We attempt to get input from as many sources as possible in understanding the wine world, the interests of sommeliers, and the opportunities and challenges that the industry could be facing. Based upon this information, we create seminars and commission speakers to deliver them. This approach is unlike many other conferences, but has maintained the integrity of the education at TEXSOM. The future can never be known, so our role is to help beverage professionals increase their value and relevance by delivering superior service and hospitality and running sustainable programs in any eventuality.
What are your go-to Spanish wine pairings, both for guests at the Four Seasons, and for yourself at home?

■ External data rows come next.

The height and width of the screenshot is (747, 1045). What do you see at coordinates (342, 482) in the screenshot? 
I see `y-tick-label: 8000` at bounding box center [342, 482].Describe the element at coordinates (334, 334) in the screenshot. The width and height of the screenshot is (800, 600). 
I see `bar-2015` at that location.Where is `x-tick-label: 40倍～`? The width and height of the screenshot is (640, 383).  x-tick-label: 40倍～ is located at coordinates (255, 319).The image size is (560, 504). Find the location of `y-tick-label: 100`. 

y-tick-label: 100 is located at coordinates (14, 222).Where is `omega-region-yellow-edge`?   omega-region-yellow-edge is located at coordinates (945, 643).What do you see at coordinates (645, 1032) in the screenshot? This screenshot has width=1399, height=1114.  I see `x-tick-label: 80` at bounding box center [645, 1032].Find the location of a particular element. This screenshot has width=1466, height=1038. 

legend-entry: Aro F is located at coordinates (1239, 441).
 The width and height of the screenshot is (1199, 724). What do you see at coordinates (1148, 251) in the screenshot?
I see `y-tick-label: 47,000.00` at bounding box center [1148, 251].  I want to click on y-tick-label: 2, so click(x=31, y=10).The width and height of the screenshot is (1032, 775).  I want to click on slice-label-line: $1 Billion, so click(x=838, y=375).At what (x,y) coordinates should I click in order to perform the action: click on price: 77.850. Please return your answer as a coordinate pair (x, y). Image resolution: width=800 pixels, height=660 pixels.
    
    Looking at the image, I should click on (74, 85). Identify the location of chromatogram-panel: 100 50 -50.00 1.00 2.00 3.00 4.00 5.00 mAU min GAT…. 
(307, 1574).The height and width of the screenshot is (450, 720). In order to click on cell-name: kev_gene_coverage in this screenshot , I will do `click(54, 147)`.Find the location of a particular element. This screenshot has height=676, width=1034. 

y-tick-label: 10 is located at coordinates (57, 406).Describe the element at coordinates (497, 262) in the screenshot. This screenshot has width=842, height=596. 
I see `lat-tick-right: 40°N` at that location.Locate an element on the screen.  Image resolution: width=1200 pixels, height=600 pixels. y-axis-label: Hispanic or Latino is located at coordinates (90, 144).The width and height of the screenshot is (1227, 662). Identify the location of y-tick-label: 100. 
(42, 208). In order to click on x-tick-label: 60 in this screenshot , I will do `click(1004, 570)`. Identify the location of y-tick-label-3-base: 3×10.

Steak is a staple food in Texas, so Rioja and Ribera del Duero are excellent choices. Gulf Coast seafood is another favorite in Texas, and with that I like Txakolina or Godello.
You’re stranded on adesert island, and you have only one case of Spanish wine to keep you company (and to pair with whatever you can find to eat). What would you choose?
Can I get a mixed case of wine!? Because this question short-circuits my brain to even consider choosing only one wine. The diversity of great Spanish wines can’t be narrowed to a single wine!